I've hit a problem with the Copy task, demonstrated by the following example:

task deploy(type: Copy) {
    from "foo.txt"
    into "/deployment"
}

where the content of /deployment is as follows:

-rw-r--r--  1 oliverc  oliverc    343 Feb 20 14:18 foo.txt
drwxr-x--- 22 oliverc  oliverc   4096 Feb 22 00:00 basic
drwxr-x---  9 root     root      4096 Jan 24 17:55 important

When I run ./gradlew deploy --stacktrace (as the oliverc user), Gradle* complains:

org.gradle.api.GradleException: Could not list contents of directory '/deployment/important' as it is not readable.
    at org.gradle.api.internal.file.collections.DirectoryFileTree.walkDir(DirectoryFileTree.java:141)
    at ... 
    at org.gradle.api.internal.changedetection.state.DefaultFileSnapshotter.snapshot(DefaultFileSnapshotter.java:44)
    at ...

Clearly, the complaint is correct (/deployment/important is owned by root and doesn't have world-readable permissions). But it's apparent that Gradle's snapshot mechanism is trying to capture everything in the into target. So:

  1. Why should the Copy task care about irrelevant content in this directory?
  2. Is there a Gradle-level workaround for this?** (Let's assume that I'm stuck with these permissions and directory layout.)

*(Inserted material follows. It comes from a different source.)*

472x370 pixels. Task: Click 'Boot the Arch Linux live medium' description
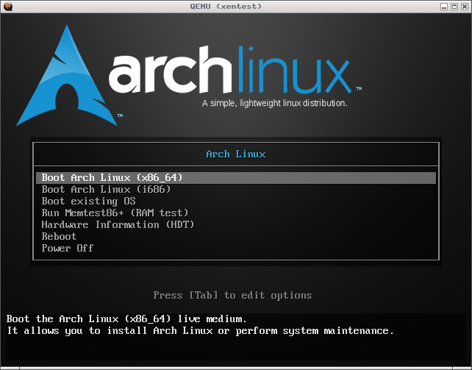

* This was tested using Gradle 1.10. I haven't investigated whether this is an issue with other versions.

** I realise I could use Project.copy instead of a Copy task, but then I lose incremental deployment.

War es hilfreich?

Lösung

It snapshots everything in order to see if the task is up to date or not. If the sources and the target haven't changed since the last time the task was run, then Gradle optimizes it by not doing anything, and the task is marked as UP-TO-DATE.

My guess is that they don't try to be smart and determine exactly which files of the target directory must be snapshotted because the copy task also accepts include and rename closures, and the task thus can't assume that nothing won't end up being copied to the important folder.

In general, Gradle works better (and assumes) that every target directory can be cleaned, and that a target directory isn't shared by two separate tasks.

I've not tested this workaround, but I would try defining my own task, using Project.copy(), and specifying its inputs and outputs explicitely and precisely, in order to not lose incremental deployment.

Andere Tipps

It's a known limitation of the Copy task, whose outputs are currently defined as an output directory. I don't think there is a solution that involves the Copy task; you can either use Project.copy, or implement your own copy task type that, say, defines its outputs as a set of files rather than a directory.

PS: Copy isn't really incremental; it either copies everything, or nothing.